Continuing on from some of the thoughts and ideas I posted yesterday an interesting question was posed to around accredited (RTO) and non-accredited training. It was do we simply assume that accredited (RTO) training is better than non-accredited training.

I sometimes think that there is misunderstanding about the importance of Accredited training in Australia and its relationship to what could be called non-accredited training (though I really hate that term, becuse in and of itself it seems to lessen its importance an value). We as an organisation do far more non-accredited training than accredited, why? Well primarily because there are isnt accredited training that provides us with what we require as an organisation and what our staff want as professional development, and unfortunately in a lot of cases it is far better, more engaging and more erelevant than accredited training that we might undertake.
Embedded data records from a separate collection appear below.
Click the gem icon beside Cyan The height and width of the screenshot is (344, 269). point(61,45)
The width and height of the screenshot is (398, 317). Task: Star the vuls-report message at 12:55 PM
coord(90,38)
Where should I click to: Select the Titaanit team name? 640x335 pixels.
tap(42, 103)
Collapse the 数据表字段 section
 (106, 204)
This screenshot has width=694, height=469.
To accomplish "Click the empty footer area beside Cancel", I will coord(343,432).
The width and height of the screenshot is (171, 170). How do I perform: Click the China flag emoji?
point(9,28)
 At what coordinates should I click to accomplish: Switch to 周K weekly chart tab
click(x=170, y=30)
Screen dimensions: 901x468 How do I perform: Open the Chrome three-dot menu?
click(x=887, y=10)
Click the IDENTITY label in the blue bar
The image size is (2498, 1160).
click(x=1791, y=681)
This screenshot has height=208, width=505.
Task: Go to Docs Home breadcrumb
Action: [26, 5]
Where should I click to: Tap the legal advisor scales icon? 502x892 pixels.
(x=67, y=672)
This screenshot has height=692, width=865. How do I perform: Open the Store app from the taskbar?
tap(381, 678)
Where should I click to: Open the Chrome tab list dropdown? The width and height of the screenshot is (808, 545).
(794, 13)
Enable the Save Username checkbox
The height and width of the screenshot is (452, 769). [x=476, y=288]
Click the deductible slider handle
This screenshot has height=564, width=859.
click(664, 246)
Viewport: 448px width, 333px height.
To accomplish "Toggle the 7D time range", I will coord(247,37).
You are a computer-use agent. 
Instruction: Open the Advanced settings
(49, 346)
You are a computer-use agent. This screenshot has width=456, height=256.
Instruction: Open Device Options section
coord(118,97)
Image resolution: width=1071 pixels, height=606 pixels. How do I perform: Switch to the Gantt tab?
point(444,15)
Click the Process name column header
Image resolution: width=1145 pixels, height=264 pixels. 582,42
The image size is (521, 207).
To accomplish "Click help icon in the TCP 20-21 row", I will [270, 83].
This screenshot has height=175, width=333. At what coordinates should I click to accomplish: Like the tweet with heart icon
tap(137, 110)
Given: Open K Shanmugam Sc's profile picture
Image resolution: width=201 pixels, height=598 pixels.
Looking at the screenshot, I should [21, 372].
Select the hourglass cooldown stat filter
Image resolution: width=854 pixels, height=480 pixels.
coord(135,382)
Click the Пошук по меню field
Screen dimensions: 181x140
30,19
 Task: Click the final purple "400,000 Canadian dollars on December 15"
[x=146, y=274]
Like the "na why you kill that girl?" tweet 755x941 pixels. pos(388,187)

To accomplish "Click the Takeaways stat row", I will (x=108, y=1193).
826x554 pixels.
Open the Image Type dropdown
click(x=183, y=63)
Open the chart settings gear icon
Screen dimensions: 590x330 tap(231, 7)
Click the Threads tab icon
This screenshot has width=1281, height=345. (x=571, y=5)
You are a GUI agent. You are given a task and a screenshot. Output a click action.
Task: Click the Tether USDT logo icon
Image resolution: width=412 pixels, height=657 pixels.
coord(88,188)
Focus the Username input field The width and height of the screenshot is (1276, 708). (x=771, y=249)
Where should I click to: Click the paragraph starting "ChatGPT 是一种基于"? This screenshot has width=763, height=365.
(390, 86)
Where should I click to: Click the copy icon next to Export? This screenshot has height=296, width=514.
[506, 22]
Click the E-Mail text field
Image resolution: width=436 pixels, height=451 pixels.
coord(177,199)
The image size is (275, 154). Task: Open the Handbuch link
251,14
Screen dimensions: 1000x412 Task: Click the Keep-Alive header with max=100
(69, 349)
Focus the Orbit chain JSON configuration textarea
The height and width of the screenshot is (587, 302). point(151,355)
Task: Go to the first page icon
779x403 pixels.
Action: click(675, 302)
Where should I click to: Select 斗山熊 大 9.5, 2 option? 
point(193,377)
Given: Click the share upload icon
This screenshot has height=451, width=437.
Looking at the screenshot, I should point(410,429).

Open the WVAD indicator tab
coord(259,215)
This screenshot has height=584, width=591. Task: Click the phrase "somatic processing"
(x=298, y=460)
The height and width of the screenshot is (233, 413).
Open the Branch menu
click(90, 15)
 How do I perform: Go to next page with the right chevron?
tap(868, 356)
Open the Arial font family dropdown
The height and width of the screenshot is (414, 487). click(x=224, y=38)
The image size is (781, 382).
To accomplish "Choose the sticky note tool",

This is not to say that the accredited training isnt good, it is, and it provides us with very specifc outcomes, neither is it to suggest that the trainers are not good. It is just that providers of non-accredited training cant rely on the training being free or almost free as a selling point they have to rely on the fact that their training and trainers are excellent and provide solid tangilble outcomes. If they dont, they go out of business. If your business model relies on being able to sell training becuase it is free, rather than because it is has fantasitc outcomes and learning and produces a significant ROI for participants and organisations then your busniess model sucks in my opinion.

If training is of high quality, delivered by exceptional trainers, with great learning outcomes and is engaging then people will pay money for it. Sometimes I think the only reason the government has to support and fund accredited (RTO) training is because the content and outcomes behind it arent that great and that if people and organisations had to pay for it they simply wouldnt.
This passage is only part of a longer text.